Reminiscing on some of the memories from Vindhya’s longest serving member who was instrumental for obtaining recognition of tax-exempt status for the organization, shared a few memorable milestones in the fifty-year history of Vindhya Cultural Association:
In 1972, Natarajan [Nat] Ramachandran, the first President of Vindhya, was instrumental in the formation of Vindhya. My understanding is that people from Kerala, Tamil Nadu, Karnataka & Andhra Pradesh attended the first ever Vindhya gathering. To the extent the Vindhya Range of mountains has been the historic dividing line between North and South India, it didn’t take that long for them to realize that it would be most appropriate to name their association “Vindhya Cultural Association.”
My first exposure to Vindhya was in late 1978. Thanks to my sister, Hema Ramachandran, I took part (my debut) in a ”Theruk-koothu” (roughly translated, it means, “street dance”) at Vindhya’s Deepavali Celebrations. There were few other amateurs showing off their talents in singing and dancing. We all had good fun, not to mention great food.
During the 1980's, Vindhya, in addition to celebrating Pongal/Sankranti festival, summer picnics, Deepavali festival and Christmas, was also screening Tamil movies from time to time. Vindhya used to rent movie 16mm reels from New Jersey, used a rental projector, and projected the movies on the wall. For the most part, the movies were held at Buckeye Village Recreation Hall. Intermissions were designated time to enjoy samosas, coffee, tea, and soft drinks. When VHS tapes became more popular in the early nineties, movies in 16mm disappeared.
Up until 1983, family or individual membership for Vindhya was $3 per year. Students were welcome to make voluntary contributions. Back then, Vindhya had about 30 members and had very little money. Much to the chagrin of many, the family membership was later raised to $5 per year. Vindhya membership grew to about 70 in the 80s and later rose to over 110 in the 90s.

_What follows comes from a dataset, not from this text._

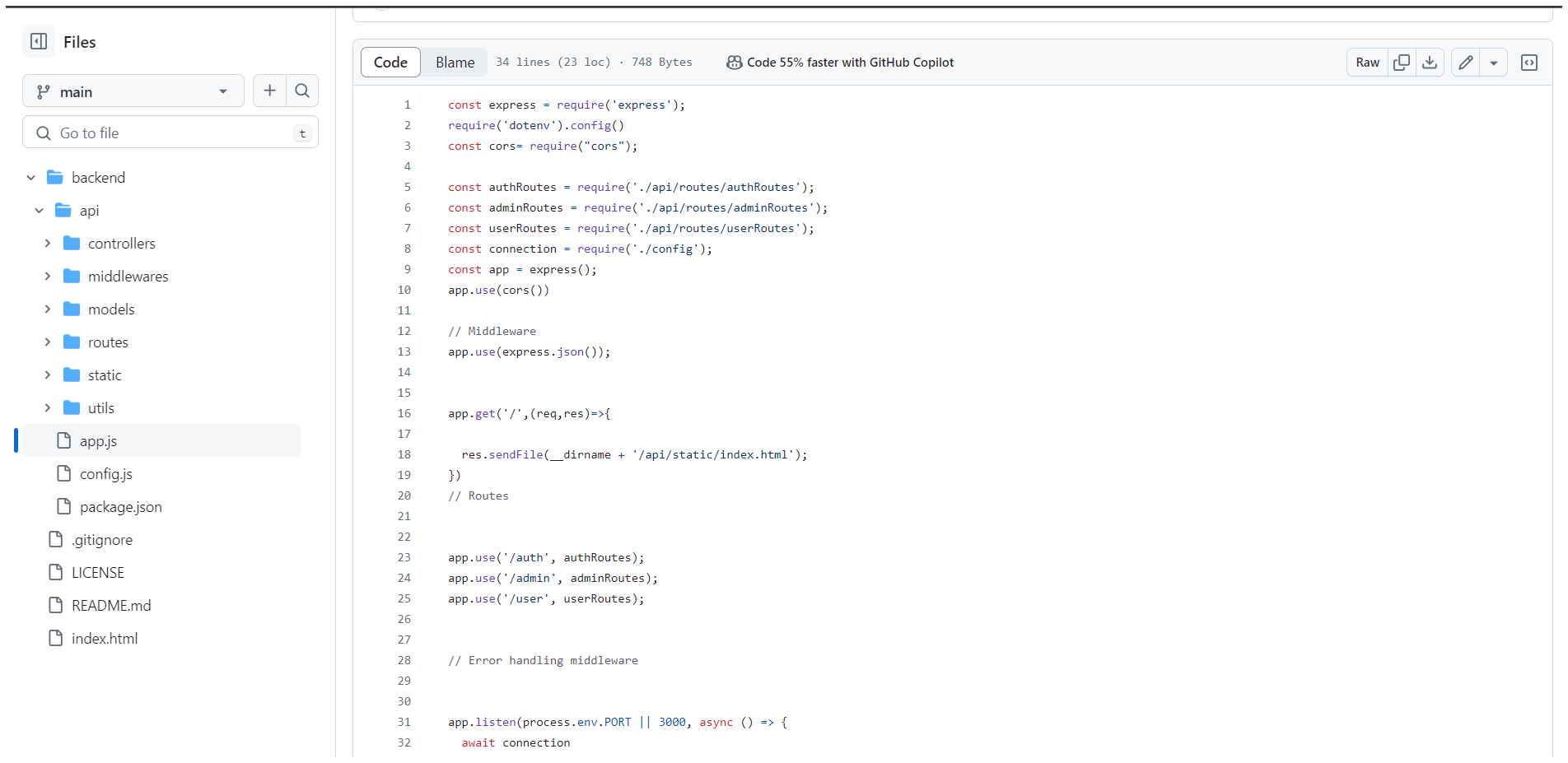
Task: Click the GitHub Copilot icon
Action: tap(734, 63)

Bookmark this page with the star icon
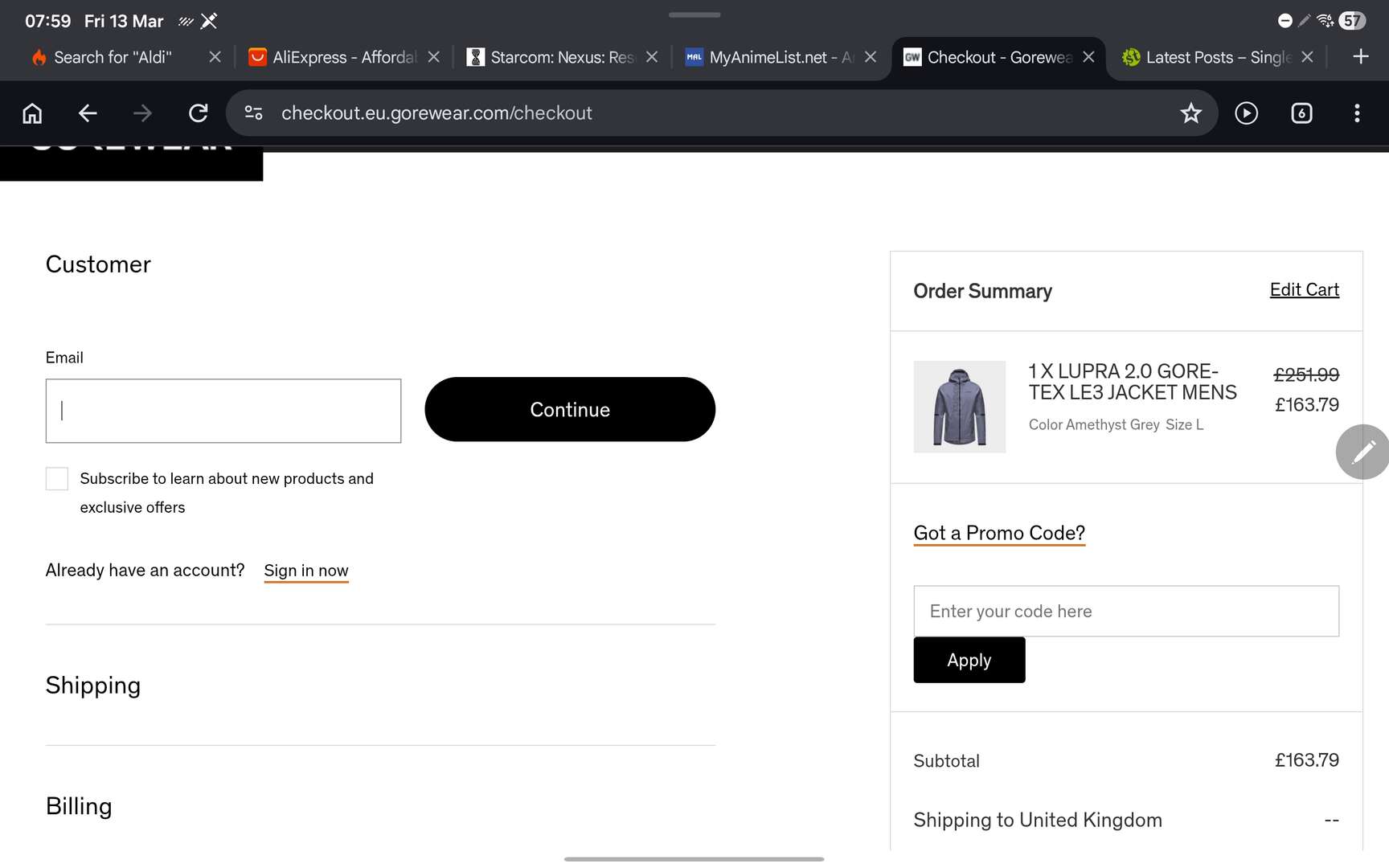[x=1190, y=113]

In 1983, Vindhya arranged a Carnatic vocal music concert by Shri T.N. Sheshagopalan accompanied by Shri S.D. Sridhar on violin and Shri S. Rajarao on mridangam at the Ohio Union Conference theater at The Ohio State University. This event attracted many Carnatic music lovers.
In 1984, Vindhya started the Annual Purandaradasa and Tyagaraja Music Festival. The first annual Music Festival was held in The Wellington High School in Upper Arlington. Over 500 people attended the festival despite the sub-zero temperature in the month of January. The highlights of this festival were also telecast in the local community channel. The annual Music Festival has been the major crowd pulling event for Vindhya.
In 1994, for the first time in Central Ohio, Vindhya arranged a musical extravaganza by the late Dr. S.P. Balasubramanian accompanied by his sister, S.P. Shailaja, with the world-famous Drums Mani and associate musicians from India. It was held in Mershon Auditorium at the Wexner Center. This event attracted over 500 people from all over Ohio. This event put Vindhya on par with other big cities like Chicago and New York.
In 1997, Vindhya reached yet another milestone when it celebrated its 25th Anniversary.
In 1999, Vindhya, in cooperation with Columbus Tamil Sangam, arranged for a group dance feature, “Bharathanjali'' presented by Nrityakalamandiram and choreographed by Ms. B. Bhanumati, from Bangalore, India. Also in 1999, for the first time in its history, Vindhya received grants of over $1,000 from the Ohio Arts Council, for the Bharathanjali program and the annual Music Festival, to help promote South-Indian cultural activities in Central Ohio.
In 2008, Vindhya reached two major milestones in its history. First, Vindhya celebrated its 25th anniversary of the Music Festival. Also, Vindhya also became a tax-exempt charitable organization under section 501[c]. This paved the way for patrons to make tax-deductible contributions to Vindhya.
In 2009, Vindhya received yet another grant of nearly $1,400 from the Ohio Arts Council, for the annual Music Festival.
With so many volunteers and well wishers, Vindhya Cultural Association has come a long way.